6 Octobre 2021, 09:55am

Publié par Ardalia

Tu ne peux pas tout raconter, me dis-je. Et c’est vrai, et ça sortira comme ça peut. Je ne veux pas « faire du beau » avec ce que je pense ou ce qui se passe, là immédiatement.

J’ai rêvé que je vivais dans une sorte de colloc, dans la maison où j’ai grandi, avec des potes. C’était mon jour de gouvernance et je me sentais submergée, il y avait trop à faire et les gens semblaient indifférents à l’accumulation du désordre et de la saleté. A un moment, je vois des gens dans le jardin, près du bassin. Je suis choquée et plus je m’approche, plus il y en a, près d’eux, je vois que ce sont des gitans, je demande à deux jeunes femmes si elles parlent français et ça les fait rire. Je leur dis gravement « ici, c’est une propriété privée et je vous demande de partir ». Aussitôt, le rire s’efface de leur magnifiques visages d’Indiennes, et elles se lèvent, interpellent leurs amis et ils commencent à s’éloigner, d’un pas tranquille. Mais d’autres sont venus à qui je fais la même demande. Tout ce temps, je me sens si médiocre, si minable, accrochée à la propriété. Je les suis un peu, soumise et morveuse et, au lieu du chemin qui mène à la maison, se trouve la galerie immense et sublime d’une sorte de cathédrale indienne. Je m’incline légèrement pour saluer les personnes, je me sens coupable et je vais m’en retourner vers la maison, pleine de ma misère morale quand je sens un contact bref, sur une épaule, c’est la jeune femme qui m’a parlé au début et qui me fais un grand sourire : tout va bien pour elle et elle est belle comme le sont les actrices dans les films de Bollywood.  
C’est beau et voilà, je m’accroche à ma misère de propriété, de devoir, de vagues potes qui s’en foutent de ma vie, comme dans la vie…

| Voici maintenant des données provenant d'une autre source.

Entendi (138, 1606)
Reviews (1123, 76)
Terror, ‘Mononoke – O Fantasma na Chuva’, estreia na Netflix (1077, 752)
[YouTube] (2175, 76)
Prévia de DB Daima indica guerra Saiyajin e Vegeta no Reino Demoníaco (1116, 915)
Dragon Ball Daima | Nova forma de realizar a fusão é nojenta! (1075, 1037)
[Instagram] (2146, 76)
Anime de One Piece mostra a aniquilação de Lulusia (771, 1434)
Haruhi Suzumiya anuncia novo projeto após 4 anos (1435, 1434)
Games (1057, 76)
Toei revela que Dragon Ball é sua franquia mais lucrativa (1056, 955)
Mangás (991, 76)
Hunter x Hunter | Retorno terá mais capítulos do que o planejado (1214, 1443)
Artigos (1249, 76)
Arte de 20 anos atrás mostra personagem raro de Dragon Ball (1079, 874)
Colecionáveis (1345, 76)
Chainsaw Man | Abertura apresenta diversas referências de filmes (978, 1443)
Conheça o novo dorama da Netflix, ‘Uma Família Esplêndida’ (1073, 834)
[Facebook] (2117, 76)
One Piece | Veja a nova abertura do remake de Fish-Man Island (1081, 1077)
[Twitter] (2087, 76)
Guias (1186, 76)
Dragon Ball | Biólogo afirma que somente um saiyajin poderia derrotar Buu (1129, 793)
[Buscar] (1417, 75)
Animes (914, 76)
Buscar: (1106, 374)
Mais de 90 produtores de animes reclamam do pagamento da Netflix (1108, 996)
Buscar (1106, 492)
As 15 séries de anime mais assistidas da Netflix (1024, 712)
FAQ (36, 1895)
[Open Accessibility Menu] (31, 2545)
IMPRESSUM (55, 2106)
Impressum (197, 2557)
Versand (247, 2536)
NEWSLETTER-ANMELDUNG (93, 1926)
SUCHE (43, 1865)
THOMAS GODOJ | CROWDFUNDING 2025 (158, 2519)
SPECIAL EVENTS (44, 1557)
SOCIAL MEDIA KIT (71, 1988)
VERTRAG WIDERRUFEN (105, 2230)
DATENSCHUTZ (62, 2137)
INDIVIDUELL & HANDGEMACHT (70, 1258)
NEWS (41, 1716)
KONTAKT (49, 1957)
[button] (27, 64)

Hier, j’ai vu mon psy et je suis dérangée de voir comme je ne lui dis « rien ». Je ne lui dis pas avoir pensé X fois « je ne veux pas de cette vie » la semaine dernière et envier les animaux que l’on euthanasie si aisément, nous, « humains », tristes farceurs. Nous trouvons plus humain d’achever nos animaux et c’est vrai, totalement vrai, c’est pour notre gueule à nous, eux, on s’en branle de savoir comment ils veulent crever. Non ?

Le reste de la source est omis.